Problem statement
Please copy the listing below without any changes, from the line containing "Image resolution: width=544" through the line containing "Click the North", including both of those lines.

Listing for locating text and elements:
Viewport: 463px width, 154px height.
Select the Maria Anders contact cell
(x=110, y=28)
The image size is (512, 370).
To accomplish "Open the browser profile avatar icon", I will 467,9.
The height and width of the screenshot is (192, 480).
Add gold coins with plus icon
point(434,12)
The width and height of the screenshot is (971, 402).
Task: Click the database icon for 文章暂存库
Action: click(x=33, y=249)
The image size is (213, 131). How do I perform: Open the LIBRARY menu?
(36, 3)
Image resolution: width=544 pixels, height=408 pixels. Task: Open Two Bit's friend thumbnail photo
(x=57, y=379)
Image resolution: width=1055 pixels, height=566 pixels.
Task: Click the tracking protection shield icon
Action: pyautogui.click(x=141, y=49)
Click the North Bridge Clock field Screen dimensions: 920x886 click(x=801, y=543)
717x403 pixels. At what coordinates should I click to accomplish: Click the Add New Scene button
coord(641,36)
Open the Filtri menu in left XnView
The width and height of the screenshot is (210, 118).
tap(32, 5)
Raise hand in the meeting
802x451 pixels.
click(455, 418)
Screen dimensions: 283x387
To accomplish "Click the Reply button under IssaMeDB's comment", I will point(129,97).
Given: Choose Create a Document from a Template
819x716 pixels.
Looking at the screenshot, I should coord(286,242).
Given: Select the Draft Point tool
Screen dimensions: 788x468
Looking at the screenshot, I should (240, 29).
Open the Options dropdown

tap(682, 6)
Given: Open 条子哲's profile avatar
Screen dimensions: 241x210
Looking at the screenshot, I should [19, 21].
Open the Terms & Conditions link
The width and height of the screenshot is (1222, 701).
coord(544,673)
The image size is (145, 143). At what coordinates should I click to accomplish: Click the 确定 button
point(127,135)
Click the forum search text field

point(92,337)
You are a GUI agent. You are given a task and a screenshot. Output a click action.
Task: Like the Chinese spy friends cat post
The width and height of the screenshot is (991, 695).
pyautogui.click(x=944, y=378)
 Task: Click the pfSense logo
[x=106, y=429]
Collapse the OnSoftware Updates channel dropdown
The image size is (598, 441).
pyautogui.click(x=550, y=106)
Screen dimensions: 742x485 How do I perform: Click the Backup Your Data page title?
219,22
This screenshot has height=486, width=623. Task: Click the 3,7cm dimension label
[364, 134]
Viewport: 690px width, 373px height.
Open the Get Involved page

Task result
Image resolution: width=544 pixels, height=408 pixels. Task: Open Two Bit's friend thumbnail photo
(x=57, y=379)
Image resolution: width=1055 pixels, height=566 pixels.
Task: Click the tracking protection shield icon
Action: pyautogui.click(x=141, y=49)
Click the North Bridge Clock field Screen dimensions: 920x886 click(x=801, y=543)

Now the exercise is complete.